The trial of 19-year-old Owen Labrie opened on Tuesday with prosecutors and defense lawyers sketching out starkly contrasting accounts of an alleged attack at St. Paul's School in Concord, where prosecutors contend the defendant raped a freshman as part of a school tradition called a "senior salute."
Labrie's attorney said that the two had exchange friendly and occasionally flirtatious emails prior to the incident, and contended that the encounter was consensual but that no intercourse took place.
The trial has shone a light on the culture of the school, whose alumni include powerful U.S. business and political leaders including Secretary of State John Kerry. Labrie had told police that graduating seniors had competed to "score" with as many younger students as possible.

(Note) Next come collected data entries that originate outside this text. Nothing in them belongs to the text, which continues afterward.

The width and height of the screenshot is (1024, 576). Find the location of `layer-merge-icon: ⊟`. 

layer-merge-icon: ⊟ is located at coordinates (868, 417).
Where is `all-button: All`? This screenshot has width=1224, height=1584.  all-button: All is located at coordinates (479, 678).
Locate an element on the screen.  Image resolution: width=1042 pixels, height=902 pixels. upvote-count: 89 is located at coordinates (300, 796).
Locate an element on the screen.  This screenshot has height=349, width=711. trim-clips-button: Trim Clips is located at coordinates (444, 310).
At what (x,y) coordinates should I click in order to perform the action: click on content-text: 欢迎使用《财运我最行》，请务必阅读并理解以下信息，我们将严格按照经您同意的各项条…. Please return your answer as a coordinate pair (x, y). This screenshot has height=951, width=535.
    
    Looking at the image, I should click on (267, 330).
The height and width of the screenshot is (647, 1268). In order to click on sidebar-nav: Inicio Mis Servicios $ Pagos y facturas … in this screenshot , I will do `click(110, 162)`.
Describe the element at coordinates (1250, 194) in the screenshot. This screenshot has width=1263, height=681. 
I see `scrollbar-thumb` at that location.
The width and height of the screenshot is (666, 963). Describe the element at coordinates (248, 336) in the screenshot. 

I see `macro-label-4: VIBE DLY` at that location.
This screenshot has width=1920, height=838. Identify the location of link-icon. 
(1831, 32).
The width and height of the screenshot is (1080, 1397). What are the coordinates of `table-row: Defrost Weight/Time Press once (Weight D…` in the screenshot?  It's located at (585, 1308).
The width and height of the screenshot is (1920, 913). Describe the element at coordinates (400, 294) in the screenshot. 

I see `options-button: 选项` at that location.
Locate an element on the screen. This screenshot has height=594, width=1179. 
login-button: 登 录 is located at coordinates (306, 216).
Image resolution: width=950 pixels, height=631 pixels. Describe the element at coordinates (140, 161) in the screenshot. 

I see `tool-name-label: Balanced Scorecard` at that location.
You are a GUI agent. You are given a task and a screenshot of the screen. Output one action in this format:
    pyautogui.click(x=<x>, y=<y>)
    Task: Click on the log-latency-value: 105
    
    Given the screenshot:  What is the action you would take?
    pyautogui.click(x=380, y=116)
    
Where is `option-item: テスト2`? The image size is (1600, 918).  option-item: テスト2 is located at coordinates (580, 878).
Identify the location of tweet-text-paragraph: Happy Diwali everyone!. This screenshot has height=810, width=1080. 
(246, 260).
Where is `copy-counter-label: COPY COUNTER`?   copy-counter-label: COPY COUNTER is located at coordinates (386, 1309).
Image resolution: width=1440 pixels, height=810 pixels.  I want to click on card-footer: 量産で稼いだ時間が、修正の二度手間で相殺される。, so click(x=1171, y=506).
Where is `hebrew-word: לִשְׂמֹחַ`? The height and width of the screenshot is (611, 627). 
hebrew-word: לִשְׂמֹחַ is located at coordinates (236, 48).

The 159-year-old school, located on 2,000 wooded acres (810 hectares) in the state capital of Concord, has said that the alleged attack was not reflective of its culture.
The victim testified briefly on Tuesday, identifying Labrie before breaking down in tears and being excused.
"She's going to testify that the defendant became very aggressive and things moved very fast," prosecutor Catherine Ruffle told jurors in her opening statement.
Defense attorney J.W. Carney, whose clients have included James "Whitey" Bulger, has said that Labrie will also testify.
Carney has said that Labrie was raised by a single mom and was only able to attend St. Paul's on a scholarship, and that he had distinguished himself as a student leader and athlete and hoped to attend divinity school.